If multiple recommendations are grouped together, this type of document then becomes a “road map” or “queue” of prioritized recommendations starting with the most valued test, and decreasing in value as the list goes on.
Finally, this document could also take on some aspects of project management to capture what resources will be needed, risks, constraints, milestones, etc.
4. Design Documents
Once your team has agreed to make an optimization-related change, or conduct an experiment, Optimization Design documents are the way you capture requirements, specifications, instructions, and content in order to build and conduct the test.
The Optimization Design document should contain “scientific method” things like problem statement and hypothesis. It should also capture the framework of the proposed experiment, like sample size, estimated duration, test goals, and test framework (e.g. full factorial multivariate).
This document will likely also contain design artifacts like wireframes, mockups, or new copy. The amount of detail varies from company to company, but I’ve seen some very detailed, formal design documents that contain approved design, imagery, and copy, leaving only markup to be written.
Finally, there may be elements specific to your testing tool and how it needs to run the experiment. An example might be a set of javascript tags, code placement examples, and specific pages that your IT department needs to modify.
5. Results Documents
Once the change has been made, or the experiment completed, you’ll of course want to do the accountable (and often fun) thing and report results back to stakeholders. Enter the results document, which summarizes what was tested, why, how, and with what results. There might also be financial impact calculations estimating the “upside” of an improved KPI like funnel conversion rate or revenue per visitor.
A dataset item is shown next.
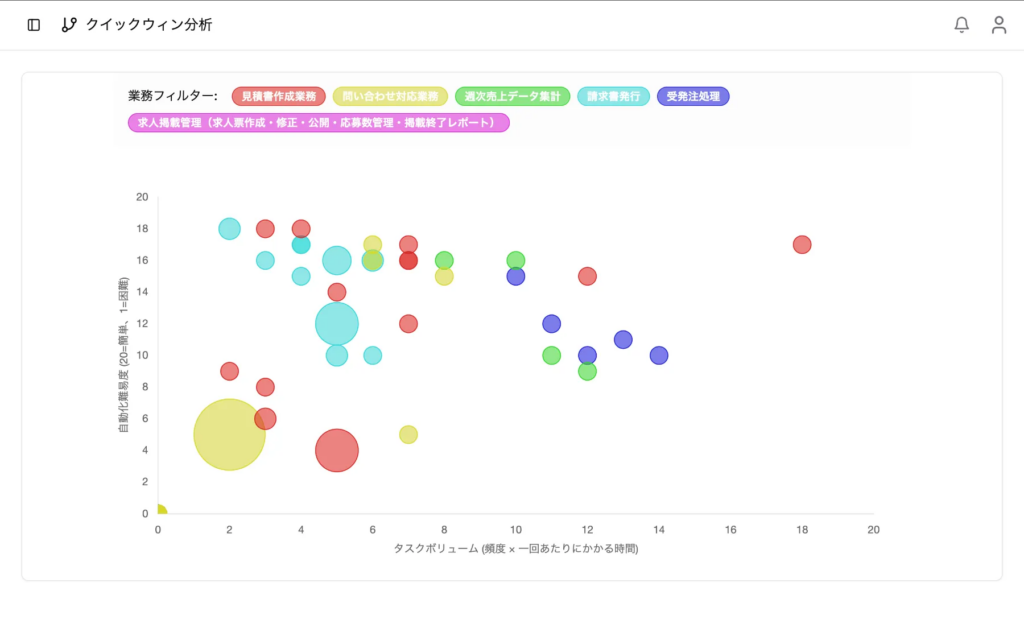Click the green bubble at volume 12, difficulty 9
As with any good experiment, you should also report back on whether the hypothesis was proven or dis-proven. Either way, there are learnings to be gleaned from the data (e.g. a focus on “loss aversion” is more persuasive than a focus on features) and conveyed to your stakeholders so they can make more educated decisions in their jobs going forward.
Finally, the results document is the appropriate place to state any ideas you have for follow-up tests, new hypotheses, or when the results should be validated in the future.
6. Archival Documents
The sixth category of “archival” is often overlooked by beginners and experts alike. Once you finish a test and get the win or the learning, it’s easy to assume that you’ll remember the details in the future, but the fact is that it’s extremely difficult to retain that information once your optimization program is up and running.
The other thing to keep in mind is that it’s not just your personal memory of testing that matters; it’s the collective “organizational memory” that needs to be documented. After all, you may leave your post, and someone else will come in and want to know what’s been done to-date.
Archival documents should summarize the basics of each experiment run: time frame, hypothesis, examples of new content tested, type of experiment, results, and interpretive learnings.
Over time, your team’s testing “knowledge base” will become an extremely powerful marketing asset (and competitive advantage) that various team members can draw on as they plan new campaigns, new experiments, or new site experiences.
What Did I Miss?
This post was an interesting mental exercise to pull together a list from my various experiences working for agencies as well as my own consulting practice. I tried to keep it general in order to provide an overview, but did I miss any major categories? Are there any specific documents that you find indispensable in your optimization work? Share!
Hi Brendan,
Great post you’ve got here.
Given me some interesting thoughts for our systematization of our CRO process.
It’s great to hear a “document geek” as you say give their thoughts on how to approach CRO.